La destra spiata, da vittima a colpevole
Anche se al Quirinale nessuno parla della questione, ci sono occhi che si aprono e risolini che cessano di colpo solo quando l’affronto colpisce lassù, dalle parti del capo dello Stato. Se i ladri di dati non avessero usato una mail intestata a Sergio Mattarella staremmo ancora lì, all’indifferenza e al dileggio che mesi fa hanno accolto Giorgia Meloni quando ha detto che «ci sono gruppi di potere che hanno utilizzato le informazioni riservate per fare gli interessi propri» e ha spronato la magistratura a «tirare fuori i mandanti». O Guido Crosetto, quando ha chiesto al parlamento di «interrogarsi sulle regole in atto, sulle persone che di queste cose possono abusare, su come queste cose possano influenzare la vita democratica e politica, indipendentemente dalle parti».

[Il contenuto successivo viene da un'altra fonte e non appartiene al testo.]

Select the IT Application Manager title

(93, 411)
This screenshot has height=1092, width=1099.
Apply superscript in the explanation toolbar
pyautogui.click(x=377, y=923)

Concetti che ora ripetono anche i pm di Milano e ieri, a distanza di mesi, sono apparsi sulle prime pagine di tutti i quotidiani: «Rischio per la democrazia», «Dossier, pericolo democratico» e così via.
Benedetto sia lo scandalo, dunque, se porta alla luce del sole un po’ del marcio nascosto da anni. Purché non si confondano tra loro vicende diverse. La Stampa, sotto la firma di Flavia Perina, ha fatto un’ammissione onesta: «Dobbiamo per forza presumere che a questi traffici silenti fossero legati i ripetuti allarmi di Giorgia Meloni e Guido Crosetto su attività di intelligence illegali. Dobbiamo per forza rivedere la versione che attribuiva questi allarmi a un’ossessione complottista» (...)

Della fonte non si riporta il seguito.